Print the lines of the listing, without alteration, from the line containing "This screenshot has height=809, width=1321." through the final line of the listing, with both ends included.

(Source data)
=======

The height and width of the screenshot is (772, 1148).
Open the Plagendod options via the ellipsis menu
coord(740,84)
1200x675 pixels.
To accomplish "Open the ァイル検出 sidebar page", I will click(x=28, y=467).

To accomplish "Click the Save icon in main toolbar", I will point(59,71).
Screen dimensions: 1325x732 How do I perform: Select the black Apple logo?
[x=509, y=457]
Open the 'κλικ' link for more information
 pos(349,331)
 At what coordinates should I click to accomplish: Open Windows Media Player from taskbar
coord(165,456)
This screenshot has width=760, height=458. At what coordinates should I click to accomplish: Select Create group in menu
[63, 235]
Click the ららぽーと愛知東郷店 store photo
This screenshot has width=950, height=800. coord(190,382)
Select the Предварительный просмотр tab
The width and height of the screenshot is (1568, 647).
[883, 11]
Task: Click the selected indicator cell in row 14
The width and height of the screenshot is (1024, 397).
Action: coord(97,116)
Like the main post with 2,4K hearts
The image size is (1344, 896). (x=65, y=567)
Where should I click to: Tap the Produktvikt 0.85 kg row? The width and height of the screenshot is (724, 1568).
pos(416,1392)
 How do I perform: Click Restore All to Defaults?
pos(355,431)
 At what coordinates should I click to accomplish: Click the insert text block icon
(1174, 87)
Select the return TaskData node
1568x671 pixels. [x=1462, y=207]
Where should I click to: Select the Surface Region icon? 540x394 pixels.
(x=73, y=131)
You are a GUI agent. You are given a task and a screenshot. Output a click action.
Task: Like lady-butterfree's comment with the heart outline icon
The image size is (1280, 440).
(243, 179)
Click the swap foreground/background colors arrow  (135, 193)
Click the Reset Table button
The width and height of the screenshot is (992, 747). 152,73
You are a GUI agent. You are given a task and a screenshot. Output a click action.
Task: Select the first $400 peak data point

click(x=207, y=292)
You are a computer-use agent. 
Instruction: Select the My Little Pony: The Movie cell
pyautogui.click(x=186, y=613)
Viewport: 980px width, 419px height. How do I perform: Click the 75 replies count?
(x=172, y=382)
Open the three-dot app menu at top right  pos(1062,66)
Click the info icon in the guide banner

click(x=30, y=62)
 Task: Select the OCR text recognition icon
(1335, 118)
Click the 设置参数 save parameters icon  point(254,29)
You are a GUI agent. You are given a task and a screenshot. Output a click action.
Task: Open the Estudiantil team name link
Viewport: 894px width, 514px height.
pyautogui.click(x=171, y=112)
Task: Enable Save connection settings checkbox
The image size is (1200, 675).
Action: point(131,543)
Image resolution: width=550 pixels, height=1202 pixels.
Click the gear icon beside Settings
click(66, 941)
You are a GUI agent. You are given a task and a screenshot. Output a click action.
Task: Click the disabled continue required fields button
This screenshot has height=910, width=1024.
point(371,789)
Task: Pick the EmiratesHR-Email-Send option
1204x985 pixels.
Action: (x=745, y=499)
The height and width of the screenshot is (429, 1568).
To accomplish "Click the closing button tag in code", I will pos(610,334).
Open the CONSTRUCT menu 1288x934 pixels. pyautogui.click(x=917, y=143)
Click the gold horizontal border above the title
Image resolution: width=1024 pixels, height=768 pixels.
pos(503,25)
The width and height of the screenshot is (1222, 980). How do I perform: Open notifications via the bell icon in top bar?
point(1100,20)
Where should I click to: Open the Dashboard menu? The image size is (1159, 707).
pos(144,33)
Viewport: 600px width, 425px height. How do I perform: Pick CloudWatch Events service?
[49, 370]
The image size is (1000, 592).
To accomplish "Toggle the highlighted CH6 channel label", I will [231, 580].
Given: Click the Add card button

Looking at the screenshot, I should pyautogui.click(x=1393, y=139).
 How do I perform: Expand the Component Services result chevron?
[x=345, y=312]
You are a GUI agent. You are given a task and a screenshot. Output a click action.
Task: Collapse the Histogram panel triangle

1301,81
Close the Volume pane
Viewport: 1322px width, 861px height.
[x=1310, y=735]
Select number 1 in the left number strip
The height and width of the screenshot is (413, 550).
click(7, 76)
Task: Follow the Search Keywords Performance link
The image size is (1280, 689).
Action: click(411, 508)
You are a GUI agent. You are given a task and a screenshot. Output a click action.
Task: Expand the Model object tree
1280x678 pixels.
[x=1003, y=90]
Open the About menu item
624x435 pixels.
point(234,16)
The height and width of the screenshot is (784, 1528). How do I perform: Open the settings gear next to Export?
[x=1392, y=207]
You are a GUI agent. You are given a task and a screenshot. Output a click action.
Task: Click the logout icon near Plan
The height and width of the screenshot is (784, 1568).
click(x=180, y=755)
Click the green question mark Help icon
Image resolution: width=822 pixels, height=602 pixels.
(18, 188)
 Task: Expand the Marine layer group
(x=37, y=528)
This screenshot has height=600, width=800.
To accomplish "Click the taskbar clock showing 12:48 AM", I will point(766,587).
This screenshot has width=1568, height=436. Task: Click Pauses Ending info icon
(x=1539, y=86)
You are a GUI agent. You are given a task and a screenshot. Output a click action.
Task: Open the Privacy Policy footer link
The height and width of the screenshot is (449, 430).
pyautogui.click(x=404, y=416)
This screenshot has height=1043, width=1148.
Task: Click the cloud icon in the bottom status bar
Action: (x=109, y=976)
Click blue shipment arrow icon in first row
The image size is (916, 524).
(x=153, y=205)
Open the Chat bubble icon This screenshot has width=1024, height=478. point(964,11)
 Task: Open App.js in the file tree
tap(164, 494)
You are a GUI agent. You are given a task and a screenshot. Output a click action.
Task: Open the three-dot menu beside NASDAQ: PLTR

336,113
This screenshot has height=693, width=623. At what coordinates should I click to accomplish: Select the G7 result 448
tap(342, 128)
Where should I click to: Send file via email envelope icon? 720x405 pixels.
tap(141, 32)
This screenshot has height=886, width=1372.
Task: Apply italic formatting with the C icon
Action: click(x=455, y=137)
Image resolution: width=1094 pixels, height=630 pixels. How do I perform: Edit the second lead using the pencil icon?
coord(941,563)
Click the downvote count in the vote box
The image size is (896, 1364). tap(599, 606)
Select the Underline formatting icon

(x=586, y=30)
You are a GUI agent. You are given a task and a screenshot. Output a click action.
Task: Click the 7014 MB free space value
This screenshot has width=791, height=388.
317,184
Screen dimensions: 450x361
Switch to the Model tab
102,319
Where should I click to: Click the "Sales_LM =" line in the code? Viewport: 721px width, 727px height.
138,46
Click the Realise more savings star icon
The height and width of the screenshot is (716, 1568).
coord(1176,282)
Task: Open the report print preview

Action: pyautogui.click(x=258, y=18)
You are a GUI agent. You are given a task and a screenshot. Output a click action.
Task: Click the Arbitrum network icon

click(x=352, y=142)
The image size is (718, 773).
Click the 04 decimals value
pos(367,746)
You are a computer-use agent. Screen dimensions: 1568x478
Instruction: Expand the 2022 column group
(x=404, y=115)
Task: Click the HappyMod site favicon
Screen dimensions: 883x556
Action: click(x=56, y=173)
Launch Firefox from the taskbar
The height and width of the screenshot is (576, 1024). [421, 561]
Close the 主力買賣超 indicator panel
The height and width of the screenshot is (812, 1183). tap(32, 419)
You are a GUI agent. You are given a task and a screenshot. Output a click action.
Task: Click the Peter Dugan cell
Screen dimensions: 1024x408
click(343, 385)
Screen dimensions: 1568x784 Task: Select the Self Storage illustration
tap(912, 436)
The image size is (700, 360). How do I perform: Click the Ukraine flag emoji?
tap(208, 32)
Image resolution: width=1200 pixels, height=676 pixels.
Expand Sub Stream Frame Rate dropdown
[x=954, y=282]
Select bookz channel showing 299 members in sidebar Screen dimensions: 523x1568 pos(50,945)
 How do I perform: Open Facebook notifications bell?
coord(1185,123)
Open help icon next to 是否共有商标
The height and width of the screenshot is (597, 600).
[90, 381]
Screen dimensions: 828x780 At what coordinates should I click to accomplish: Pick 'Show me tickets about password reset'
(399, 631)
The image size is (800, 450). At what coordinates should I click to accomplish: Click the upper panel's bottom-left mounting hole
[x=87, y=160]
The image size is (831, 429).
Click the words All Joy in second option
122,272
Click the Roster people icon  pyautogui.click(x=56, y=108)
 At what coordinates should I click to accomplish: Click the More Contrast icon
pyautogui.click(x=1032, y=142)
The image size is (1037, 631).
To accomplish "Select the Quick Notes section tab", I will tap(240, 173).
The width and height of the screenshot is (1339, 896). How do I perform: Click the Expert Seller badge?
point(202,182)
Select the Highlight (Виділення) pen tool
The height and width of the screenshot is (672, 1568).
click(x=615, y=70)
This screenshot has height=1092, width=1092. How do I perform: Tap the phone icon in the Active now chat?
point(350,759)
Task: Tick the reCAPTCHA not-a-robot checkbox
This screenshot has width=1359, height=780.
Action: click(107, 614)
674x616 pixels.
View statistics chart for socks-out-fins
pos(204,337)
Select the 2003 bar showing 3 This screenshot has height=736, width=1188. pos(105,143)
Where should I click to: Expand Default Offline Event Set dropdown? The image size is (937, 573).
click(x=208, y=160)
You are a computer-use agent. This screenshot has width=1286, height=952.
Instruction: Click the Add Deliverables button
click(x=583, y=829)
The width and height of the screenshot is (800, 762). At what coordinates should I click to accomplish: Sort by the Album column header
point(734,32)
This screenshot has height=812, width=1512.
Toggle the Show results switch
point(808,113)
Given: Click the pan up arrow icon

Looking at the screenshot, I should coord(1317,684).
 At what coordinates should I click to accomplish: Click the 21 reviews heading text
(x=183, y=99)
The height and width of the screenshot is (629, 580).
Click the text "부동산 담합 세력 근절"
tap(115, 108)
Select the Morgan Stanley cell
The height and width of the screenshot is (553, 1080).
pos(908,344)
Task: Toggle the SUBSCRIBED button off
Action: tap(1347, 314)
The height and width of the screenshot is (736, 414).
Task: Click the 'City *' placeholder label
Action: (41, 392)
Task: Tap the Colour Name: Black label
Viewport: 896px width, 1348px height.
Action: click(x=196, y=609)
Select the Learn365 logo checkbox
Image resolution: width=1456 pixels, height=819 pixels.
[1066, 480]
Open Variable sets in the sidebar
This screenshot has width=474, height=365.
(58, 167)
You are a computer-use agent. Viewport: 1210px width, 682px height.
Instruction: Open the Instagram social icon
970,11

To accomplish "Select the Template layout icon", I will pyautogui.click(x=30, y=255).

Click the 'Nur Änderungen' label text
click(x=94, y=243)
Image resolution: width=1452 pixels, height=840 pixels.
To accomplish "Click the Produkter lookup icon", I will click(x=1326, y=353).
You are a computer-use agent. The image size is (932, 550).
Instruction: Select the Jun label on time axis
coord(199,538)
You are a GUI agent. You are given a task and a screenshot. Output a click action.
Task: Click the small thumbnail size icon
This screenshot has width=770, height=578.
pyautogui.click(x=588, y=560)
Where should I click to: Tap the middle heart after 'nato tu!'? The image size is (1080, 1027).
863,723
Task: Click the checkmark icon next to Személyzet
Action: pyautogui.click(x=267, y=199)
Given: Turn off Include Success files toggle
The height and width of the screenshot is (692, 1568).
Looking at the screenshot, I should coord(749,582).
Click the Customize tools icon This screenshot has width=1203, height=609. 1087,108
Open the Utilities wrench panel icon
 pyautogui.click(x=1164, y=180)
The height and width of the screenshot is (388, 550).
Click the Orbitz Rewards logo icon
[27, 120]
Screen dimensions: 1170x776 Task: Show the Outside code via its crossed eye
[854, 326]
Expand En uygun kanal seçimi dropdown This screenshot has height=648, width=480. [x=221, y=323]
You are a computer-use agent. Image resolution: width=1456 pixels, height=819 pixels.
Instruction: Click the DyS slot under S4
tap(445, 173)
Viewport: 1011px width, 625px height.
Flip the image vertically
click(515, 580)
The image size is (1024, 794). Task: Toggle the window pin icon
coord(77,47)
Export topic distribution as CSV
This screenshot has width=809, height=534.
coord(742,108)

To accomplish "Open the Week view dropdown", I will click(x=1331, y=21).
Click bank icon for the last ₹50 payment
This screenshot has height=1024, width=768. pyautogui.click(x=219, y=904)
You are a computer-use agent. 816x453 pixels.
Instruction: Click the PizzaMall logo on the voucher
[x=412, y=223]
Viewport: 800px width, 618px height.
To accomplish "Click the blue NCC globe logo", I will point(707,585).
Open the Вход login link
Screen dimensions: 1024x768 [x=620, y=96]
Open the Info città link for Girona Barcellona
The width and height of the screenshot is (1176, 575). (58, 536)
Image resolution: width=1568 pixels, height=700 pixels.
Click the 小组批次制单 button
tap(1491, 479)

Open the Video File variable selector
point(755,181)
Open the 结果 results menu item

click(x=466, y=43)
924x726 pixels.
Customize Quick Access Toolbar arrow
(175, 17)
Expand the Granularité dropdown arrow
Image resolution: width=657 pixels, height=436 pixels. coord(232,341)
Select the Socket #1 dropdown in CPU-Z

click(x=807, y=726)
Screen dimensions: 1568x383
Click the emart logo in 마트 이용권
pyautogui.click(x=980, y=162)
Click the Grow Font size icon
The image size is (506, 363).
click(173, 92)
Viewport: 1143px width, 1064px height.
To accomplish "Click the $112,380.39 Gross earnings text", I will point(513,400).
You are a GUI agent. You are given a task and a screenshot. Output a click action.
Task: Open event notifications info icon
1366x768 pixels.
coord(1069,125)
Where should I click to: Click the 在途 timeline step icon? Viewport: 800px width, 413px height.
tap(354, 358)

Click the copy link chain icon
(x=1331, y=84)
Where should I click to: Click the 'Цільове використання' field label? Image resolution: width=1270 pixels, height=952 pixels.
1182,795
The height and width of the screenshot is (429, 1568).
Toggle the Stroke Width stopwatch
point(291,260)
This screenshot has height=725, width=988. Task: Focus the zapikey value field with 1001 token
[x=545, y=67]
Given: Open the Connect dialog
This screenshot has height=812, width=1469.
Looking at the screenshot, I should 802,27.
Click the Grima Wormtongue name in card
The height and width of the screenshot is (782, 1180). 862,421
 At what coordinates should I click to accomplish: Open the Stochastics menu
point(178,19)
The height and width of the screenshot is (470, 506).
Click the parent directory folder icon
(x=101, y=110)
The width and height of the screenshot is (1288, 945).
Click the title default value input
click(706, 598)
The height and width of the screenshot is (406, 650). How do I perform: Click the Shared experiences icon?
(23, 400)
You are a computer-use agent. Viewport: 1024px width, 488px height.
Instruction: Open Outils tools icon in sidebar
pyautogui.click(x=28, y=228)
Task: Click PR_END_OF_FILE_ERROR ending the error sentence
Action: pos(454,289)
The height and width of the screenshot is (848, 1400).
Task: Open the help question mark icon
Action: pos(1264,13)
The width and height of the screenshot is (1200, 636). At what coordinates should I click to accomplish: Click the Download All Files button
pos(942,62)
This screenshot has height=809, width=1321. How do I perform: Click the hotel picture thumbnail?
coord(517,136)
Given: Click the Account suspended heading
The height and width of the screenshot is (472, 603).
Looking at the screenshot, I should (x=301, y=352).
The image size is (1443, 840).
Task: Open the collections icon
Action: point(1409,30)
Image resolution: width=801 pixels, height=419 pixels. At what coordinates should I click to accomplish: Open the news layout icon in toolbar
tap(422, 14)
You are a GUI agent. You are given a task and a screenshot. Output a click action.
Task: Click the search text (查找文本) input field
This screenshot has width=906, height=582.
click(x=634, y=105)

=======

• [Worked solution]:
This screenshot has height=809, width=1321. How do I perform: Click the hotel picture thumbnail?
coord(517,136)
Given: Click the Account suspended heading
The height and width of the screenshot is (472, 603).
Looking at the screenshot, I should (x=301, y=352).
The image size is (1443, 840).
Task: Open the collections icon
Action: point(1409,30)
Image resolution: width=801 pixels, height=419 pixels. At what coordinates should I click to accomplish: Open the news layout icon in toolbar
tap(422, 14)
You are a GUI agent. You are given a task and a screenshot. Output a click action.
Task: Click the search text (查找文本) input field
This screenshot has width=906, height=582.
click(x=634, y=105)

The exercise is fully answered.